§ **The problem**
Start at the line that contains "Vie quotidienne (715, 40)". Repeat it and each line after it, exactly, up to and including the final line of the data.

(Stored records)
******************************
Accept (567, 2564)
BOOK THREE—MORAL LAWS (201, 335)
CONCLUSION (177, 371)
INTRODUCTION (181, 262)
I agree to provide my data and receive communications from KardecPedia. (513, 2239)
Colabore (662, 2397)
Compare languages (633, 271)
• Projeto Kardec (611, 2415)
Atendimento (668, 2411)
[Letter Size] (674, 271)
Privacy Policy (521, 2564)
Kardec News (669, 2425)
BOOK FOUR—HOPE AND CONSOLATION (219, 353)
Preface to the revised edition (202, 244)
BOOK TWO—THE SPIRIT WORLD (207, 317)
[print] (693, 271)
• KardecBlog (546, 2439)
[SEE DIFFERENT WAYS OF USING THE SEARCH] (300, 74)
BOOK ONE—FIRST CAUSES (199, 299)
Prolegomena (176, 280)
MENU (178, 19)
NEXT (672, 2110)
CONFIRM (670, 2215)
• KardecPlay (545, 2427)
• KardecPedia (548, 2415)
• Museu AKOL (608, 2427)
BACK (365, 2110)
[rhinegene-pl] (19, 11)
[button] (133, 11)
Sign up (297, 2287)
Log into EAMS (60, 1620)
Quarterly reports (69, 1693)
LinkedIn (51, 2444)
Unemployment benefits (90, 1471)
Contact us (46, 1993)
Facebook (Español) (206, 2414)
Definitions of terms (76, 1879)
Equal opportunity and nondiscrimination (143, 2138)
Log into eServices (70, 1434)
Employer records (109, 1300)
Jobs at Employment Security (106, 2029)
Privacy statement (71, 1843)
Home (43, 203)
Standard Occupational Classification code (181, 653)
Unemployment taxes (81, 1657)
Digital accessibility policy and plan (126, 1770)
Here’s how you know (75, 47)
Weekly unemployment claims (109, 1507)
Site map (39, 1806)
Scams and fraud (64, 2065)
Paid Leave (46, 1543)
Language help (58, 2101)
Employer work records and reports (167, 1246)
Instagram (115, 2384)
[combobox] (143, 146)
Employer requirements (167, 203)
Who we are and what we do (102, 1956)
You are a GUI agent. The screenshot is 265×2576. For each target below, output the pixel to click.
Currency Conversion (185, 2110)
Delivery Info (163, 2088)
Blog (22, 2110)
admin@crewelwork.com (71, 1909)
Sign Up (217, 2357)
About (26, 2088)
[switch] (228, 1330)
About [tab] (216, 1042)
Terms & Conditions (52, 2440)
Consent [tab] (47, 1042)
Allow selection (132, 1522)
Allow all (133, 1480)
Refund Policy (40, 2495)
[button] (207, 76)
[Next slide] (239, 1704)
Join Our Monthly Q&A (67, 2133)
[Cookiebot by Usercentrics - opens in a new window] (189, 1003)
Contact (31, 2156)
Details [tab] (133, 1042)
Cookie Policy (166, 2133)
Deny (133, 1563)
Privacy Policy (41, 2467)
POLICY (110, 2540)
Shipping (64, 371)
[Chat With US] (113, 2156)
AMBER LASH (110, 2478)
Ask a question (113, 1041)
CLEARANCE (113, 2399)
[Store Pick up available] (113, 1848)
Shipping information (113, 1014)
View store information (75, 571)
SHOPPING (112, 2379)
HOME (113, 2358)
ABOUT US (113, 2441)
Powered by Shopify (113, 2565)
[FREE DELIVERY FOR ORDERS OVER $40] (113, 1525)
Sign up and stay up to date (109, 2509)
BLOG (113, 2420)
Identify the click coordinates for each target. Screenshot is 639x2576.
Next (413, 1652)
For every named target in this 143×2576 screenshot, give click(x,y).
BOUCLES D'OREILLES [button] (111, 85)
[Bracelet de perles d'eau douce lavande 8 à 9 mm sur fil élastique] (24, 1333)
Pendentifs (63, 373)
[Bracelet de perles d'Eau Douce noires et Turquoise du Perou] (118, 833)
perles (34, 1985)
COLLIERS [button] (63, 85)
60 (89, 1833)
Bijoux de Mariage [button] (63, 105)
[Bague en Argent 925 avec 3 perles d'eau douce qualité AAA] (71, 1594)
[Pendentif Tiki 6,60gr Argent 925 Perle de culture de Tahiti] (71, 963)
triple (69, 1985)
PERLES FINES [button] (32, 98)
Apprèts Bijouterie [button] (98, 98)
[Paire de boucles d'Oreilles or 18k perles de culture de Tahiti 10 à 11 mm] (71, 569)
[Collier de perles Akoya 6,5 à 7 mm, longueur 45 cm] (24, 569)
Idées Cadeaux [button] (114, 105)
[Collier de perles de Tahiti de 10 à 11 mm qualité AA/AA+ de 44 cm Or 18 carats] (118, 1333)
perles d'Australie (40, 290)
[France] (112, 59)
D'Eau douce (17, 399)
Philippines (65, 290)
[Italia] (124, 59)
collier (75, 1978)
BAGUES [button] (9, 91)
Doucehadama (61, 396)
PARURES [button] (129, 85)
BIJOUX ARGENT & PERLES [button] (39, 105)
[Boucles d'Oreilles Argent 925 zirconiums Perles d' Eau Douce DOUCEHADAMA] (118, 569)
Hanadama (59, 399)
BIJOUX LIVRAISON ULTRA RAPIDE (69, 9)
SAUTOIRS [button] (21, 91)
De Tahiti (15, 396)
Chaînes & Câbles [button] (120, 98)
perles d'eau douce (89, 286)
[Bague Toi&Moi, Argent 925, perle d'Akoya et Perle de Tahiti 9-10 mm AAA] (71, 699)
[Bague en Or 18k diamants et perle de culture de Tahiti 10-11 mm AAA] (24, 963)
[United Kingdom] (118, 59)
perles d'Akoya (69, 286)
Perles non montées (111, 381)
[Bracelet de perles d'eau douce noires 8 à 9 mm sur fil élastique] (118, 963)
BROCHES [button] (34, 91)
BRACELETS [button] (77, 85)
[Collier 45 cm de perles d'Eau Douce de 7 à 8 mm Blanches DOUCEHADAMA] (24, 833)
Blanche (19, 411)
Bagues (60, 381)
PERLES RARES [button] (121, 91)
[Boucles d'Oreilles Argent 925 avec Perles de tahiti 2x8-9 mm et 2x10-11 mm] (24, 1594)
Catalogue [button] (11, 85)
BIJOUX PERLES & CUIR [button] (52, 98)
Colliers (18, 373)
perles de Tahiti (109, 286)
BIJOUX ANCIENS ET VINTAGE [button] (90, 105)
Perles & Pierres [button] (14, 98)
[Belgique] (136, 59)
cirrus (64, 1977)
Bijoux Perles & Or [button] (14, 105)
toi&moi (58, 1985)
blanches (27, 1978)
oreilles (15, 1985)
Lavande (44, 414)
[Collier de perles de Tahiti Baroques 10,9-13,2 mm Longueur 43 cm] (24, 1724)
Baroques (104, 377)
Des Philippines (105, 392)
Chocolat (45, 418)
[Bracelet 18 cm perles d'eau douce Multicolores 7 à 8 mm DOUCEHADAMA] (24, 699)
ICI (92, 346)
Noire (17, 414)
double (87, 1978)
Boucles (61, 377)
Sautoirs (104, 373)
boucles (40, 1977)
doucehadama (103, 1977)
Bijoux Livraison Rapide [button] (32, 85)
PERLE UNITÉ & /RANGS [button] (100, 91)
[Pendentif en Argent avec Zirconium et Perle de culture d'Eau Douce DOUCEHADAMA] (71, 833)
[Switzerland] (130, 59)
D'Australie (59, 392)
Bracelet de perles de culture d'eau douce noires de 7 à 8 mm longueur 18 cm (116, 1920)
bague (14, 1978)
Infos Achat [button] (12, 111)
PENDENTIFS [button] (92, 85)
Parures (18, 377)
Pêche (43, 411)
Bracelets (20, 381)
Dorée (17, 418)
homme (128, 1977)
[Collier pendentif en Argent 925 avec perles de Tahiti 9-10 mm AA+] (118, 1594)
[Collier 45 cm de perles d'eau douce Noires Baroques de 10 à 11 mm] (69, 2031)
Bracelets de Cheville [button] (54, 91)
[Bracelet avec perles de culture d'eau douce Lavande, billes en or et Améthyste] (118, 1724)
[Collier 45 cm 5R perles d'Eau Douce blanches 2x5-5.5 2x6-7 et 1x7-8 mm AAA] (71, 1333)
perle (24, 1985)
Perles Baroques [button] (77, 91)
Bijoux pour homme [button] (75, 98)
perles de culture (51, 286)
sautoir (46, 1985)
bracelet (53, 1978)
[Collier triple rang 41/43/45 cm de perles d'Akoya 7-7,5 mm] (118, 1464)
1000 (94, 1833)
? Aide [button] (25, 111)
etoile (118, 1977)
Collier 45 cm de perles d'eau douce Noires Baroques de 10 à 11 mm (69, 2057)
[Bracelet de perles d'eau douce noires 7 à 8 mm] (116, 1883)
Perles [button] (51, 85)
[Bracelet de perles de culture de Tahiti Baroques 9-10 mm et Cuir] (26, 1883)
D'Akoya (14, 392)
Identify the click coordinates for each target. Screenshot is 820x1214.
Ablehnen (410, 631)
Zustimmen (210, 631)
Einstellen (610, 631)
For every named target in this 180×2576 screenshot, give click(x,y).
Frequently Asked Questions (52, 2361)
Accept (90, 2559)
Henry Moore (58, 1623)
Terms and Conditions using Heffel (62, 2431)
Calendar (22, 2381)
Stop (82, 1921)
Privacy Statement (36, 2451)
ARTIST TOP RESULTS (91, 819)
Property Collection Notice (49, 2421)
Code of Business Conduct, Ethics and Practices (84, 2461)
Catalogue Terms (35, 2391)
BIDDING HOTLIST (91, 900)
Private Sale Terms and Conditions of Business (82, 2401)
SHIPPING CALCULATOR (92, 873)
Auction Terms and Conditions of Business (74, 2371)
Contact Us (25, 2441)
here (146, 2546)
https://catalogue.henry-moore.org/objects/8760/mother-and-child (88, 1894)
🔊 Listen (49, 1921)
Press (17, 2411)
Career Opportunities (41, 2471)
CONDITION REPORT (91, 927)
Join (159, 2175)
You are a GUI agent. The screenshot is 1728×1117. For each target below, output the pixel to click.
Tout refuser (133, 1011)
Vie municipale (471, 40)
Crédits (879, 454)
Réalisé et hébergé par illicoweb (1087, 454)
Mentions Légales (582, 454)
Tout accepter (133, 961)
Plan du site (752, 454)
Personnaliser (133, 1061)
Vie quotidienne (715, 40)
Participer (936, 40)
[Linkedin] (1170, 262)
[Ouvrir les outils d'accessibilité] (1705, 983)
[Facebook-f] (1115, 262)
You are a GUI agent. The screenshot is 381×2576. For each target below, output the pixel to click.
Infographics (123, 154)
******************************
§ **Task output**
Vie quotidienne (715, 40)
Participer (936, 40)
[Linkedin] (1170, 262)
[Ouvrir les outils d'accessibilité] (1705, 983)
[Facebook-f] (1115, 262)
You are a GUI agent. The screenshot is 381×2576. For each target below, output the pixel to click.
Infographics (123, 154)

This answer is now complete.